Goya had already touched on the issues of mental illnesses and suffering his 1794 painting Yard with Lunatics. Yard with Lunatics depicts the manic patients being let out into the asylum yard, where the central figures wrestle while the guard attempts to restrain them. This work would have been composed around the time that Goya was recovering from his illness. Yard with Lunatics is unique for its time due to its depiction of the inhabitants, straying from the stereotypical depictions of the insane and instead portraying more realistic behaviors and actions.

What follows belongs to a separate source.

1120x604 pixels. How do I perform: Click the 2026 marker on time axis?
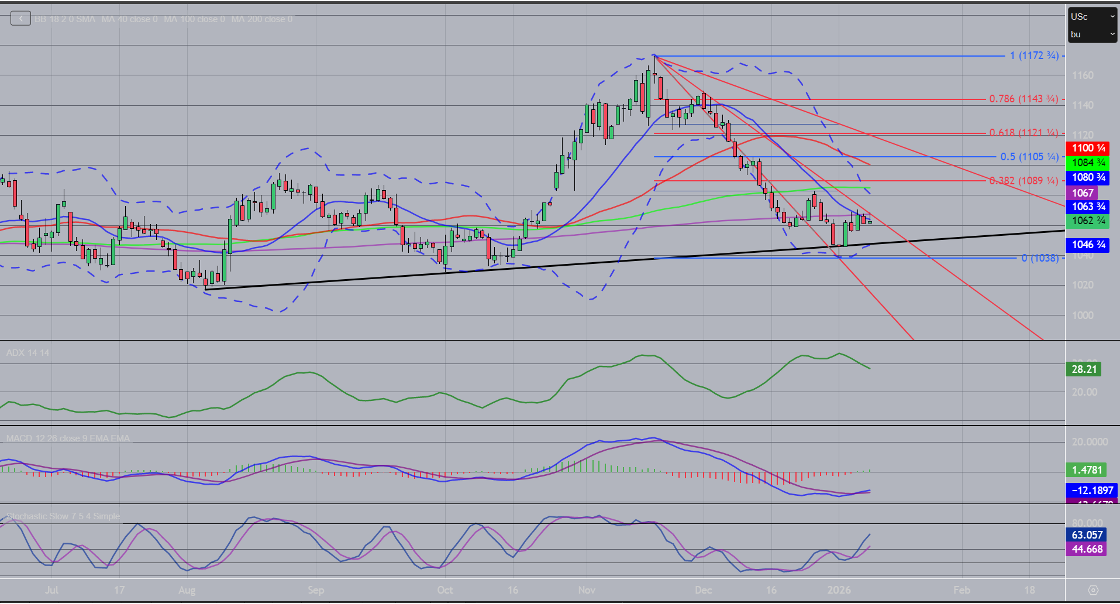(x=840, y=590)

The Madhouse differs from Yard with Lunatics by placing the subjects in a dingy room, while portraying them as people who are suffering, as opposed to people who need to be restrained for their own good. These two works depicting asylums were not Goya's only exploration of suffering. Over the period of 1810-1820, he created eighty-three etchings that became a series named The Disasters of War (Spanish: Los Desastres de la Guerra). Not published until 1863, thirty-five years after his death, the series shows the atrocities committed by Napoleon's forces during both the Dos de Mayo Uprising and the Peninsular War. In these works, Goya strips the surrounding elements to force the audience to focus on the shocking nature of the subject. The etchings don't appear to have a narrative, as each one depicts a scene independent of others. Goya has become known for his depictions of these subjects of violence and suffering due to his willingness to leave out the beauty of art and instead create pieces that shock and disturb the viewer.

== Critical reception ==
Critics have not reached a consensus about the meaning or purpose of The Madhouse (as well as Yard with Lunatics). Some have argued that it exemplifies how Goya lost touch with the public (as it is not a work that one would typically hang in a home setting), while others have said that it fits in the same market as pieces that depict violence. It has also been debated how effective, if at all, this work was in the movement to reform asylums (led by Philippe Pinel and William Tuke), and if it was even attempting to cause change or was instead affirming the presumption that the mentally ill should be confined and shackled.